The good news is that there is a patch composed of scripts and systemd units to adapt the NVMe devices to look like legacy devices so that they can be successfully consumed by kube-aws. The patch can be found in issues linked from #1230.
Please don't hesitate to ask me if you still had trouble on anything.
@Confushion Certainly - I realized hat my patch wasn't complete at all after seeing your work! Thank you so much for that.
Everyone, @Confushion has kindly contributed #1270 to make etcd bootstrapping even more reliable. It is already merged and will be available in v0.9.10-rc.6 or v0.9.10
Implementation of my previous suggestion to bring the etcd servers up in parallel on a new cluster build. https://github.com/kubernetes-incubator/kube-aws/pull/1357
Hi I've been trying for a few hours to create a cluster with 3 etcd instances but always got a timeout. It looks like the ASG for Etcd0 is created first and the instance keeps trying to connect to the other two Etcd instances but they do not yet exist and the initialisation times out.
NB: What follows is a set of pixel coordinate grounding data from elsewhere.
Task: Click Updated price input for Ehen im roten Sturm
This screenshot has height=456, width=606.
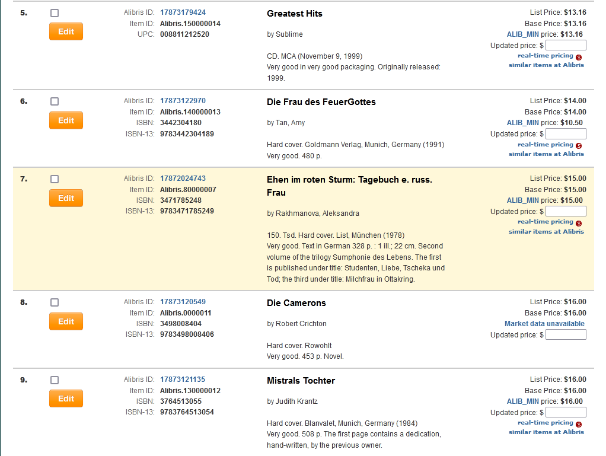Action: pyautogui.click(x=566, y=212)
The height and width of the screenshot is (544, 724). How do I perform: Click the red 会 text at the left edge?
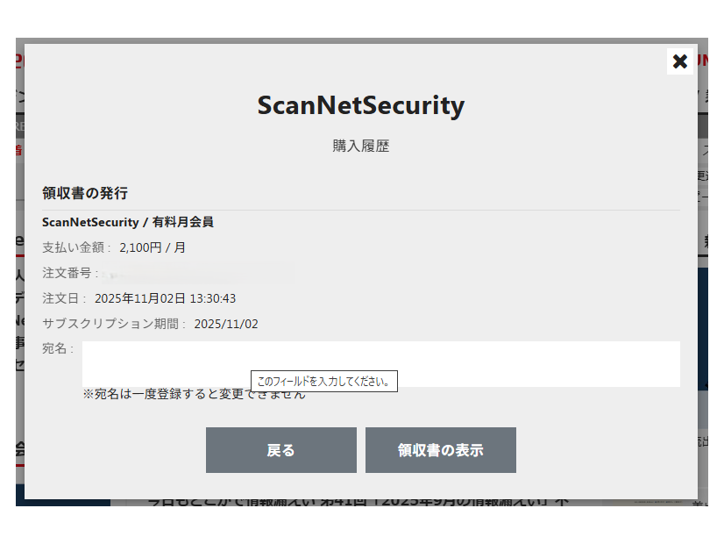tap(18, 446)
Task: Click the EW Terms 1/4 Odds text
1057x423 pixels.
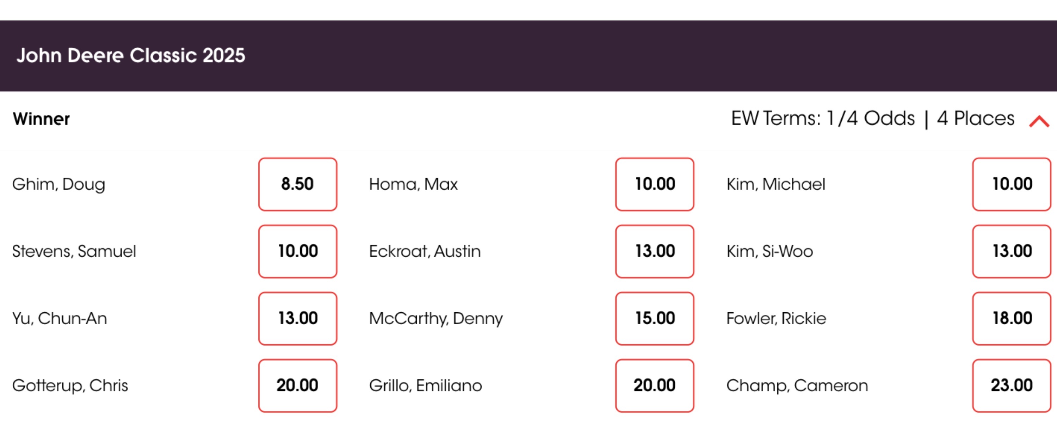Action: pyautogui.click(x=823, y=118)
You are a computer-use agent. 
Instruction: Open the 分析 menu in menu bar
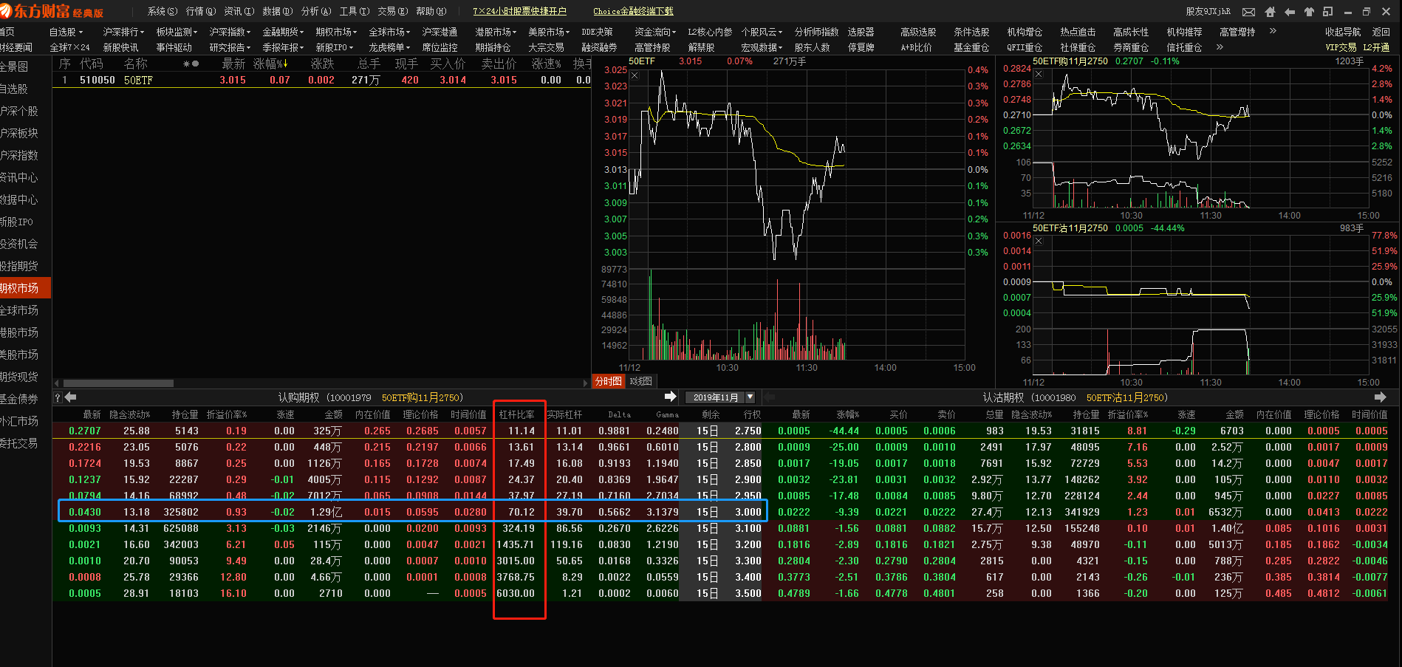tap(315, 11)
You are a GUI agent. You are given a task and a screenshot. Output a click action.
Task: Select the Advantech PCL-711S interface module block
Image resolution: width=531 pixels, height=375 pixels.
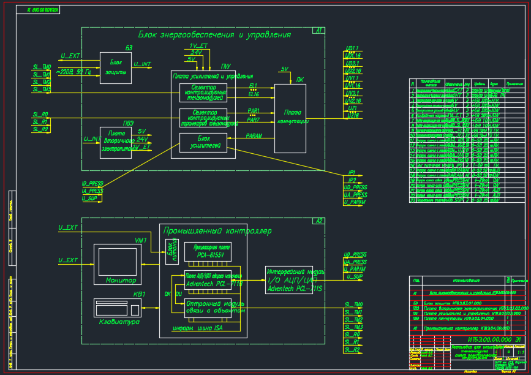tap(296, 279)
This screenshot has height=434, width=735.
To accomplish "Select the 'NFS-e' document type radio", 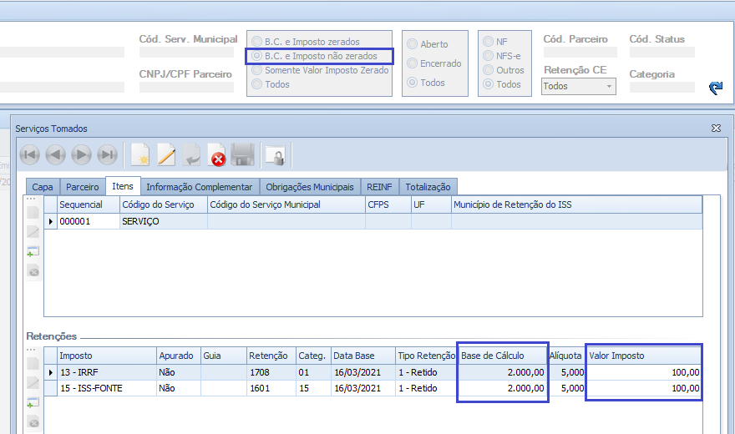I will (x=488, y=56).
If the Etcd1 and Etcd2 ASGs were created in parallel it would probably work as the instances would start up simultaneously and could connect to each other.
I had the same results both with .etcd.memberIdentityProvider == eip and with eni - in both cases etcd0 tried to connect to the other not-yet-existing nodes, either over EIP or over ENI. In either case it timed out.
I'm using pre-existing VPC with existing subnets - 3x Private with NAT and 3x DMZ with public IP enabled by default. I tried to put the etcd nodes both in Private and in DMZ and both failed when requested more than 1 node.